877,000 TPS with Erlang and VoltDB
Written by Henning Diedrich
-Edited 5/2/13 by Henning Diedrich to correct configuration typos.
Running on a suitable EC2 configuration (see details below), with our new VoltDB Erlang driver we achieved 877,519 transactions per second.
I am Henning Diedrich, CEO of Eonblast Corporation a games company. I would like to introduce the new Erlang VoltDB driver we created, a piece of software that allows two genre-defining technologies to work together: VoltDB and Erlang.
I first came to VoltDB on the hunt for a better database for heavy duty online-game servers. I experienced first hand what a pain it was to try to scale MySQL and found VoltDB uniquely suitable for the requirements of more complex game worlds. Better than any other database in fact.
I had also looked for a better language than Java for programming servers and for that, Erlang had caught my attention. To be able to use them together, I started creating the Erlang driver for VoltDB.
Work for this started three years ago and I donated a first version of the driver to VoltDB at their request in 2010. It was perfectly usable but out of the box only provided for synchronous connections. In 2012 VoltDB decided to sponsor the creation of a bigger and badder version. Now the real deal has arrived.
The benchmark described below was made with the new, asynchronous driver. It is pure Erlang, full of parallel microprocesses, blazingly fast and fit for VoltDB 3. It builds on and incorporates almost all of the previous, robust driver version. And on my quest to ensure reliable, consistently high throughput, I was able to draw from my experience maintaining an Erlang MySQL driver, Emysql. The connection pooling and call queueing is modeled after the ones used in that reliable workhorse, originally designed at Electronic Arts. They enable the Erlang driver to absorb access peaks, and to distribute load across VoltDB server nodes.

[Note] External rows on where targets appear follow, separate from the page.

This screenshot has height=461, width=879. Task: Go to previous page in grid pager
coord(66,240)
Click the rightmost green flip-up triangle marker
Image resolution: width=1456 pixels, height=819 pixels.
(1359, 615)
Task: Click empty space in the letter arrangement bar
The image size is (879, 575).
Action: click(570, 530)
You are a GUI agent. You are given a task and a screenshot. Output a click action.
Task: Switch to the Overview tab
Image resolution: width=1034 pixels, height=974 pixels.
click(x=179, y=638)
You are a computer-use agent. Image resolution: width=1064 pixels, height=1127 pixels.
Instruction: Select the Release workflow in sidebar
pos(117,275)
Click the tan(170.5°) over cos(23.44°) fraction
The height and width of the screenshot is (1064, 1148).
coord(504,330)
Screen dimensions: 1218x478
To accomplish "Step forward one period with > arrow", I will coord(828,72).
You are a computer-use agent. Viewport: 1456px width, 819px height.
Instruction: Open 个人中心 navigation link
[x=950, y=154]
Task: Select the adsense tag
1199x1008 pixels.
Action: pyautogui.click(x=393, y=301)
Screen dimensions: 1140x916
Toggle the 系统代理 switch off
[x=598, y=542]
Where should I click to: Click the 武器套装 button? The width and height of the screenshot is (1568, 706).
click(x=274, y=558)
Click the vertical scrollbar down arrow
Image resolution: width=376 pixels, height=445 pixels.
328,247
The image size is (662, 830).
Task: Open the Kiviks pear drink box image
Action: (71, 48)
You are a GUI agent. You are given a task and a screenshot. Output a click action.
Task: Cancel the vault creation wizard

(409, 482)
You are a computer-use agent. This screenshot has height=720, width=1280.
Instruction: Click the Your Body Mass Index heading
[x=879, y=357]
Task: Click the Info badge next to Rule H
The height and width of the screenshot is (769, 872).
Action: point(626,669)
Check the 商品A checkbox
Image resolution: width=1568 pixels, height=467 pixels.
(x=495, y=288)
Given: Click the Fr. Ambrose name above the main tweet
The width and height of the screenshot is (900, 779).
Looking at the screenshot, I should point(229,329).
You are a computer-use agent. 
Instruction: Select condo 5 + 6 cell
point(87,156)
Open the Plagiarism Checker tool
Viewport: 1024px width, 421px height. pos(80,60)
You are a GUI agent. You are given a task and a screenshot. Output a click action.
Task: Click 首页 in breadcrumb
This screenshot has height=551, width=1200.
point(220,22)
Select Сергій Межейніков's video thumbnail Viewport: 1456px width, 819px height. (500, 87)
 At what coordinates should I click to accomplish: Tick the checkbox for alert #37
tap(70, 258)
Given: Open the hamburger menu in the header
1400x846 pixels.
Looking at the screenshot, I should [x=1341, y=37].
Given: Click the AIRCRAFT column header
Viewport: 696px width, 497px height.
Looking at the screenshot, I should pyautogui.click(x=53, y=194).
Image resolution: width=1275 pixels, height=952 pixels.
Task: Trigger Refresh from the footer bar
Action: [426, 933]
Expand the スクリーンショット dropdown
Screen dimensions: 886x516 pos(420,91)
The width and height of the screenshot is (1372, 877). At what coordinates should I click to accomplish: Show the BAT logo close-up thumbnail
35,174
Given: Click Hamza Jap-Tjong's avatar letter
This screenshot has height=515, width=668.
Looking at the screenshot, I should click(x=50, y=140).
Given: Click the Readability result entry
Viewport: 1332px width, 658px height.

To come up with a useful benchmark script I could employ the lessons learned from the Node.js benchmark I did for VoltDB a while ago. This time around I knew which numbers I would be looking for and what double checks I should have in place to put the cloud cluster to good use.
The internal structure of the driver has been implemented as would be expected: your program’s microprocesses use the functions the driver exposes to send a message to a dedicated connection process, which handles the socket work. After the request is sent, the initiating process is either blocked in a synchronous receive (this, of course, does not block all your other processes) or goes on to use its time as it pleases, should you choose the asynchronous mode. The answer from the server arrives in your processes’ mailbox. (Note, synchronous in this context, when looking at the driver. The call to the VoltDB server is still an asynchronous call. The driver simply has your process wait in a receive block.)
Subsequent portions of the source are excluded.